After addressing a 2021 CRL, Verrica Pharmaceuticals vies for the agent to become the first drug approved to treat the common skin infection.
Verrica Pharmaceuticals has resubmitted the New Drug Application (NDA) for investigative topical therapy VP-102 for the treatment of molluscum contagiosum.
The latest submission to the US Food and Drug Administration (FDA) comes after the company received a Complete Response Letter (CRL) for its NDA in 2021, at which time the agency identified issues with a contract manufacturing organization (CMO) facility relevant to the drug. However, Verrica denied the facility in question was specifically related to the manufacturing of VP-102. They additionally noted the FDA had not identified deficiencies related to the product’s clinical, safety, chemistry, manufacturing or control characteristics in the CRL.
With the announced NDA resubmission, Verrica highlighted a “successful tech transfer” of bulk solution manufacturing to resolve the CRL issue. “We look forward to working with the FDA through the review process, and if approved, bringing VP-102 to patients as the first FDA-approved treatment option for molluscum,” Verrica president and chief executive officer Ted White said in a statement.

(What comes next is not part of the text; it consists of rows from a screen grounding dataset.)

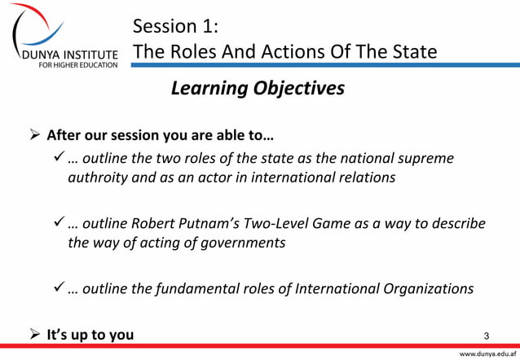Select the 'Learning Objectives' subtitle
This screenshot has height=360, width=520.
[257, 89]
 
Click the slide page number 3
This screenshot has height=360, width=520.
[487, 335]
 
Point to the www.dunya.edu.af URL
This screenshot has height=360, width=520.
[487, 354]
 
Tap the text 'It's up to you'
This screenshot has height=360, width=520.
[90, 333]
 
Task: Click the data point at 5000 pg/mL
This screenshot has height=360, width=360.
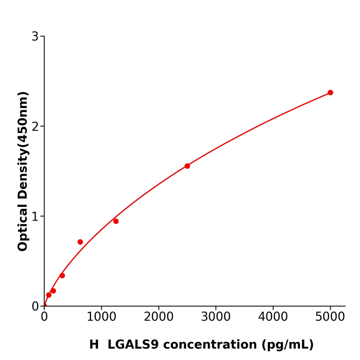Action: point(330,93)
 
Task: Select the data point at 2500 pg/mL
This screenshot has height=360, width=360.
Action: point(187,166)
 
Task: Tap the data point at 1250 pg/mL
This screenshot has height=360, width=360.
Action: point(116,221)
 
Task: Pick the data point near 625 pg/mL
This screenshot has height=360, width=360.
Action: point(80,242)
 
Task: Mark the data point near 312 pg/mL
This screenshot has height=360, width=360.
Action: point(62,276)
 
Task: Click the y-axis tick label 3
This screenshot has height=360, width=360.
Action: point(35,37)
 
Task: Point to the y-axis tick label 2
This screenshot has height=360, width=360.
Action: point(35,127)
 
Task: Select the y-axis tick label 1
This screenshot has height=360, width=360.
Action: point(35,217)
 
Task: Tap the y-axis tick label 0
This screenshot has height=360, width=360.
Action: point(35,307)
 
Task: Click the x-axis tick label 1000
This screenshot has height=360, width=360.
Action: point(101,317)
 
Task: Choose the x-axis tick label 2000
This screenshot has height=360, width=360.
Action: point(158,317)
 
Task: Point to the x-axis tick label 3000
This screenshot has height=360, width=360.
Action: point(215,317)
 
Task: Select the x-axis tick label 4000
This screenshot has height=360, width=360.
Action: point(273,317)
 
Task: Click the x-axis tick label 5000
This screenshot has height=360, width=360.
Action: point(330,317)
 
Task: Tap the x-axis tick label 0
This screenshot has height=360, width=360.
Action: point(44,317)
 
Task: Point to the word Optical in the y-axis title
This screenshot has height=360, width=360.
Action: point(23,226)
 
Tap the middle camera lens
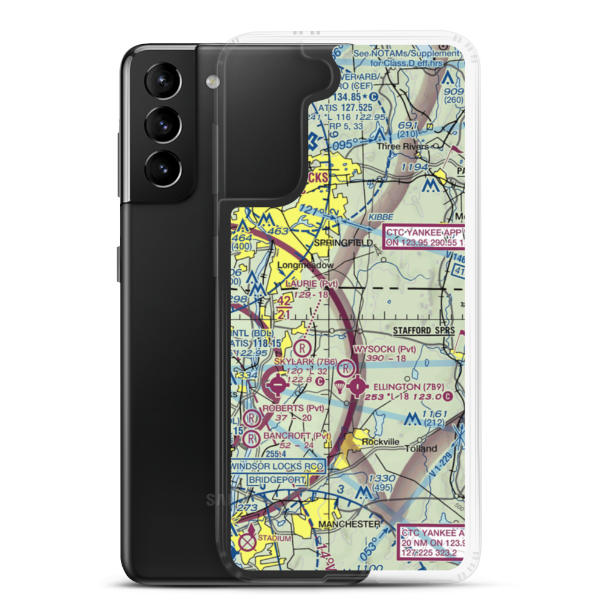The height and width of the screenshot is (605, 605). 162,125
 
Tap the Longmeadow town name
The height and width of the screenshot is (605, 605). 306,265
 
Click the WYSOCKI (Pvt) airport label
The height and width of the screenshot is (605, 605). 385,349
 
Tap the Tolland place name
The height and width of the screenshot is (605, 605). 421,448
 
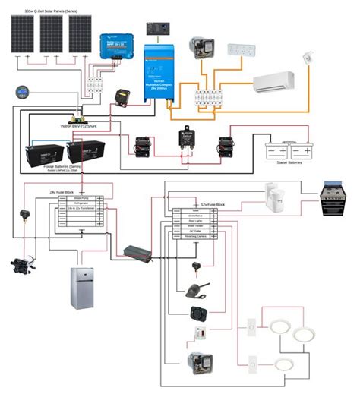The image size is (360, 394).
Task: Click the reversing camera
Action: click(x=194, y=289)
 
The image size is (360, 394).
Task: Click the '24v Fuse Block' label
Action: click(x=62, y=194)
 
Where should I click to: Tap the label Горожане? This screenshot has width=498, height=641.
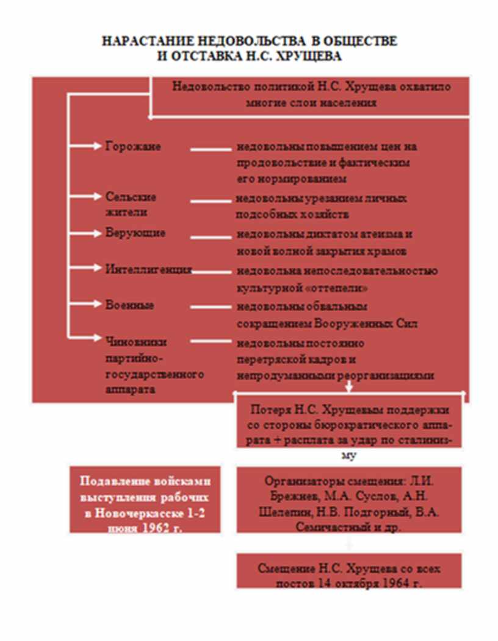133,146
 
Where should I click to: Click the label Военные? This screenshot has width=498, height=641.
129,305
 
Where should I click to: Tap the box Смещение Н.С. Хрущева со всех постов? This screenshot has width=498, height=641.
350,575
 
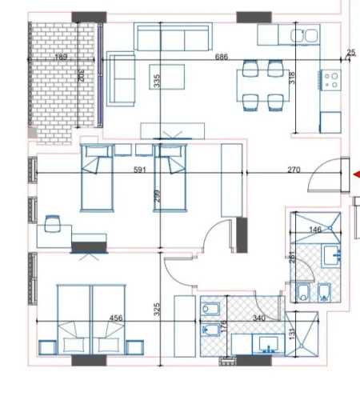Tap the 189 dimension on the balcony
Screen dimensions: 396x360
(60, 58)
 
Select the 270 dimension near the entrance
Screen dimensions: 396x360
(294, 170)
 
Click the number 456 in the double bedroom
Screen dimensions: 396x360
(116, 318)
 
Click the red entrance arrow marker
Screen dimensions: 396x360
(356, 174)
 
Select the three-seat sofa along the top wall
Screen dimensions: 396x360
(174, 38)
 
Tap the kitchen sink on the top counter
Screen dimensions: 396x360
(304, 35)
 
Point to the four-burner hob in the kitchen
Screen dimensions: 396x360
(331, 81)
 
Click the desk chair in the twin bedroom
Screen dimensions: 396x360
(53, 225)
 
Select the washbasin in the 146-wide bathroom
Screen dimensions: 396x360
(333, 256)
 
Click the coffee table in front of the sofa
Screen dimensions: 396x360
(166, 130)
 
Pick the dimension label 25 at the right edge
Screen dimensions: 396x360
(350, 54)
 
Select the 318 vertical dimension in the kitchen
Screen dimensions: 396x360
(293, 78)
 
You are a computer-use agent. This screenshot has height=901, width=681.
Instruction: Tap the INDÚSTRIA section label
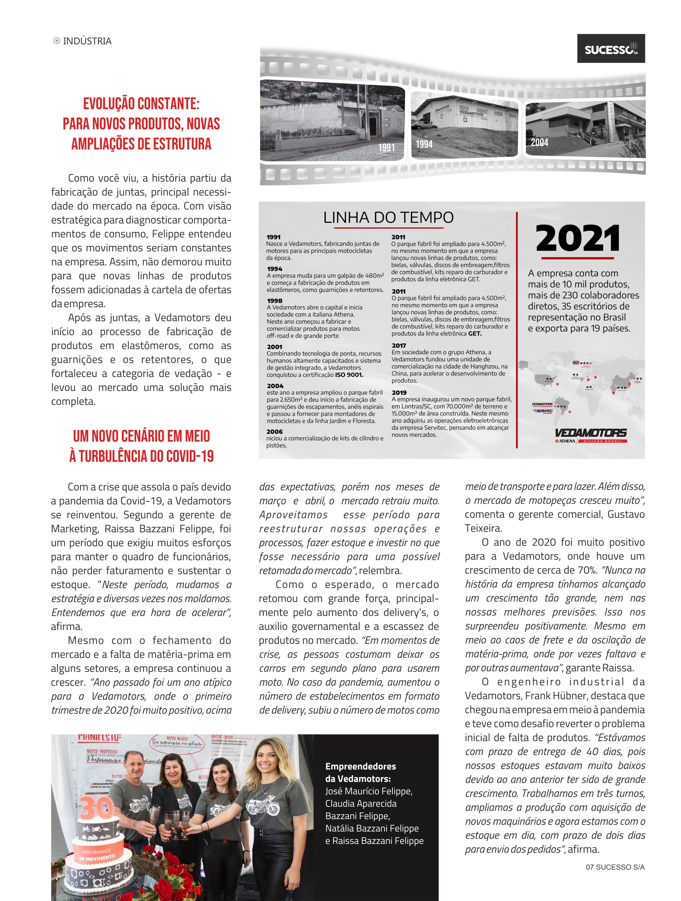(87, 41)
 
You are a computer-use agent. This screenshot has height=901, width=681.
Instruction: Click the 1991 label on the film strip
(386, 147)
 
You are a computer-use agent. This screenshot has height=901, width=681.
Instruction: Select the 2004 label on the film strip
(539, 142)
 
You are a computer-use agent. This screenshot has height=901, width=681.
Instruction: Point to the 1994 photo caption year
(424, 144)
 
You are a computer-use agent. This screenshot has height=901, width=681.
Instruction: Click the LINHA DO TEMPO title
(388, 218)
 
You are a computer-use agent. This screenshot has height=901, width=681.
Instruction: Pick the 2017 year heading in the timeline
(399, 345)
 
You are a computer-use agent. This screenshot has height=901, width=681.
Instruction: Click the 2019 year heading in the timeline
(399, 392)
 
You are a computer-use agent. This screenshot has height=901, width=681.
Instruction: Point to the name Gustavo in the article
(626, 514)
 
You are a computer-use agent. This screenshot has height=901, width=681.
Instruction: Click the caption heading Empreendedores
(360, 766)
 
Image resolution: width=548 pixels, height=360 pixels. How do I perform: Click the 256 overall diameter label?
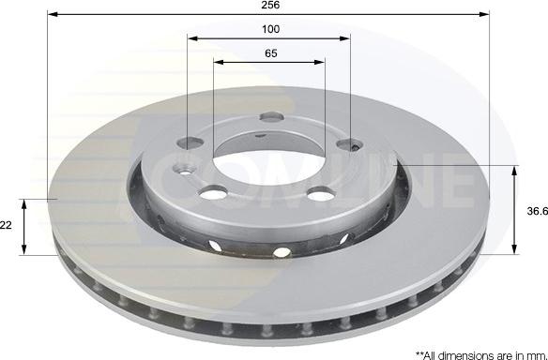coord(270,6)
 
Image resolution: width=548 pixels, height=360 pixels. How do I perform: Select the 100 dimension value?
coord(270,30)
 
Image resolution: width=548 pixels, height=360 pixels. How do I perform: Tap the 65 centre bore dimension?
coord(270,53)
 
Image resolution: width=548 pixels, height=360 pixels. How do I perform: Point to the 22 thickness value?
coord(6,226)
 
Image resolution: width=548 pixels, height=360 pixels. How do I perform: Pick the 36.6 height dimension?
coord(536,212)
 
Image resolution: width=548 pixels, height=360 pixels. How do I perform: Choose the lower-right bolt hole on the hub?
coord(321,193)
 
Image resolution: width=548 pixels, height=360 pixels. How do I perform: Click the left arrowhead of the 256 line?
coord(51,15)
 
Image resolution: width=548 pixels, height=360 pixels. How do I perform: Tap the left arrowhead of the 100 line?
coord(191,39)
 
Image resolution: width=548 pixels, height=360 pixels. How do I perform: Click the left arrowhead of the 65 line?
coord(218,63)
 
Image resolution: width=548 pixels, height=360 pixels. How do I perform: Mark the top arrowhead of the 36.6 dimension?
coord(514,170)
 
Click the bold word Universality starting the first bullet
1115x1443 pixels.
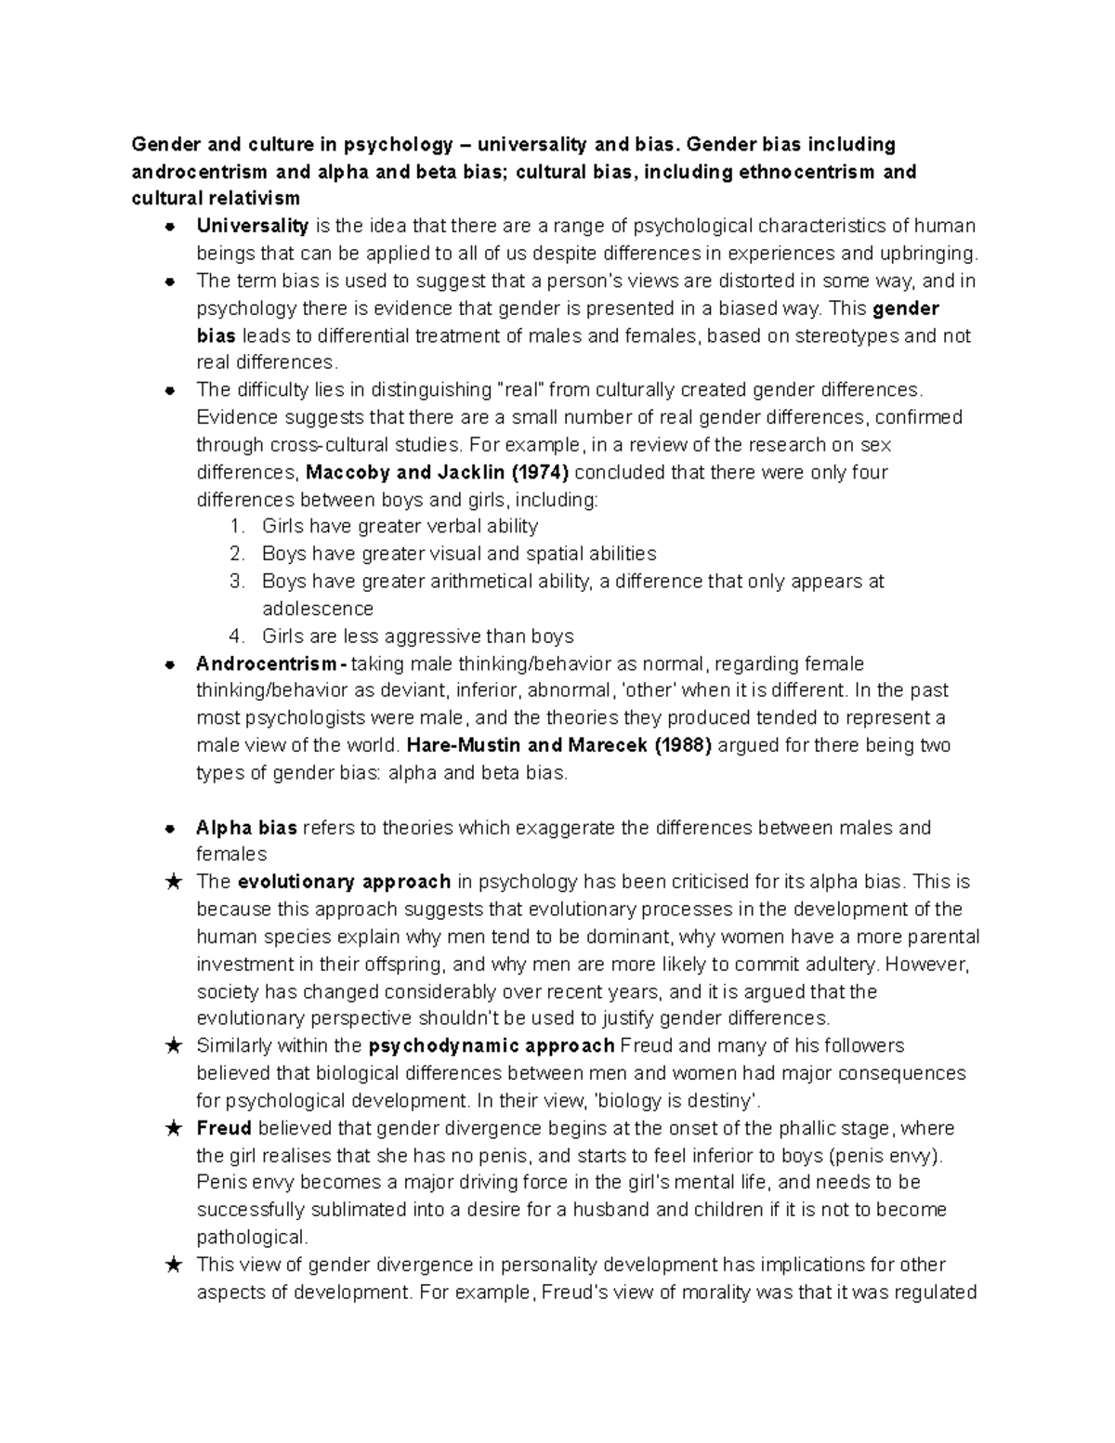click(252, 226)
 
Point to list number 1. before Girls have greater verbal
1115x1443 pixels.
click(237, 527)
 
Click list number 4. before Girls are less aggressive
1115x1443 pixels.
click(237, 636)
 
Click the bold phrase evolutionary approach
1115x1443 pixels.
click(344, 882)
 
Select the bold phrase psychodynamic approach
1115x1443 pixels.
click(492, 1046)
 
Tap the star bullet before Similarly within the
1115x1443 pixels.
click(172, 1046)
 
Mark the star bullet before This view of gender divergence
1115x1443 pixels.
click(172, 1265)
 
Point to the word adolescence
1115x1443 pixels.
click(318, 609)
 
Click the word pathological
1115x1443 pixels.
click(251, 1238)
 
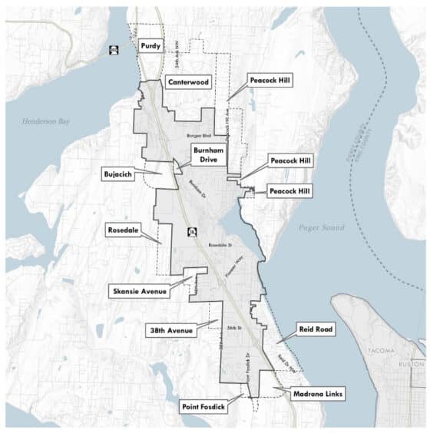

VP-102 is a drug-device combination therapy featuring a single-use, topical, targeted application of 0.7% w/v cantharidin to treat molluscum. Pooled analysis of a pair of phase 3 trials assessing the agent in pediatric and adult patients with molluscum showed mean lesion counts in treated patients decreased by 76%, versus just 0.3% in patients treated with vehicle at day 84 (P <.0001). Approximately half of all patients to receive VP-102 achieved complete molluscum lesion clearance at day 84 (P <.0001).
Common adverse events associated with VP-102 were mild-to-moderate application site blistering, pruritus, pain and erythema.
Molluscum is a highly contagious viral skin infection caused by pox virus that results in painful, inflammatory and irritated lesions. Untreated cases can last for a mean 13 months, or up to several years. A majority of the approximate 6 million patients in the US are children, and no treatment is currently approved by the FDA.
VP-102 is additionally being assessed for the treatment of common warts and external genital warts, with Verrica having recently completed phase 2 clinical trials for both patient populations.